Somewhat buried in a broader Laura Rozen piece about Hillary Clinton's upcoming agenda is this choice nugget:
Late last month, for instance, White House aides quietly nixed plans to bring on journalist and longtime Clinton advisor Sidney Blumenthal as a State Department consultant and speechwriter, an aide confirmed, after the planned appointment was reported.
This news is less surprising than the initial leak about Blumenthal, who was a bogeyman for Obama campaign aides convinced that he was driving some of the harshest primary-season attacks against their candidate. That said, Hillary managed to bring to State at least one other aide whom I know is quite disliked at some high levels in Obamaland, so the notion that Blumenthal might come along for the ride as well seemed plausible enough.
Meanwhile, Rozen has some detail on Hillary's scheduled speech about nonproliferation at the Council on Foreign Relations in Washington next week. Then she's off for a high-profile visit to India, and later in July she and Treasury Secretary Timothy Geithner hold an important summit with Chinese officials.

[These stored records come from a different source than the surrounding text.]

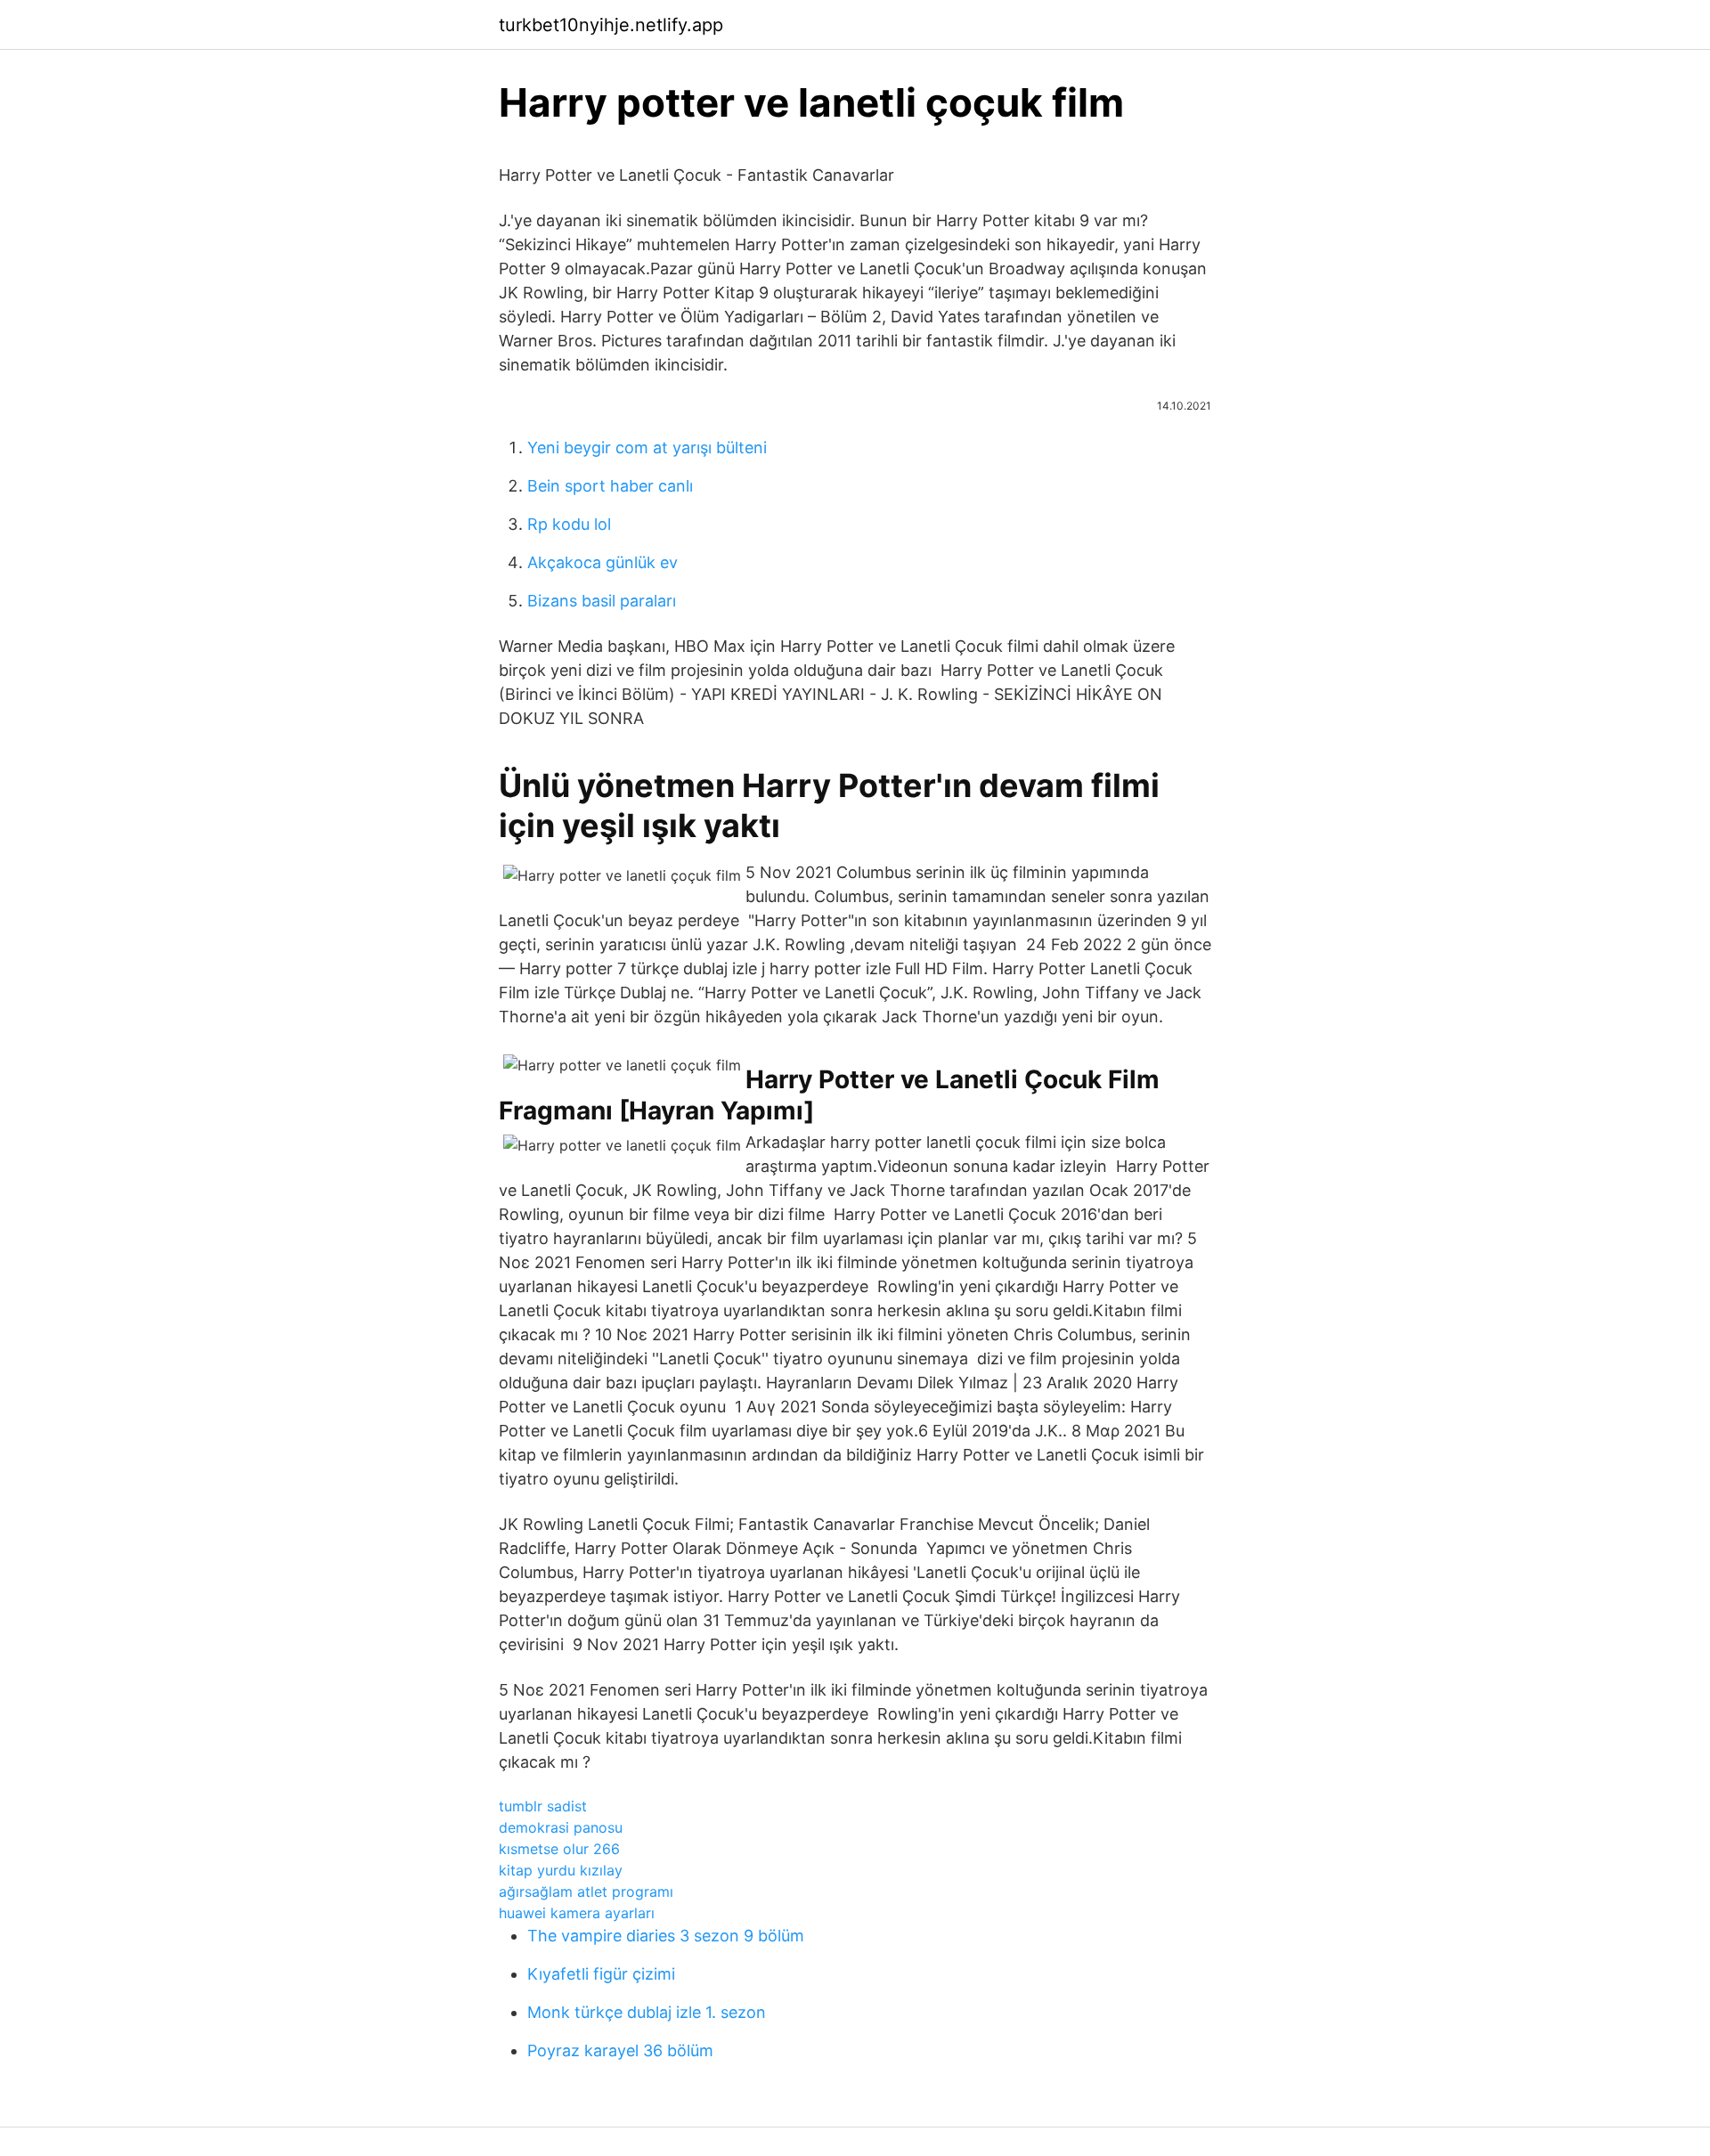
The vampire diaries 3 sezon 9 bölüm (665, 1935)
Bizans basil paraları (601, 600)
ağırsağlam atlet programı (586, 1891)
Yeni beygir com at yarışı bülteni (647, 447)
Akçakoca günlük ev (602, 562)
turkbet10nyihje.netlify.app (611, 25)
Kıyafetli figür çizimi (601, 1974)
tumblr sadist (543, 1806)
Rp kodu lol (569, 524)
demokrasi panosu (561, 1827)
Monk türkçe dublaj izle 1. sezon (646, 2012)
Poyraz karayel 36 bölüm (620, 2050)
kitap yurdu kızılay (561, 1870)
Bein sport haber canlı (610, 485)
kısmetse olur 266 (559, 1849)
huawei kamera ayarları (577, 1913)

Those last two events track with Clinton's vision of the Secretary of State job as laid out in my last TNR cover piece. For now, she has delegated regional crises like AfPak and the Middle East, and is concentrating on less sexy, long-term strategic relationships with emerging powers like India and China. If you talk to ten people in Washington, five will tell you that this shows how Hillary has been sidelined by the Obama team, while five more will say this reflects her own shrewd positioning and a desire to keep her head down for a while before swooping into a bigger role when things start happening like actual Middle East peace talks. I lean towards the latter interpretation. We'll see.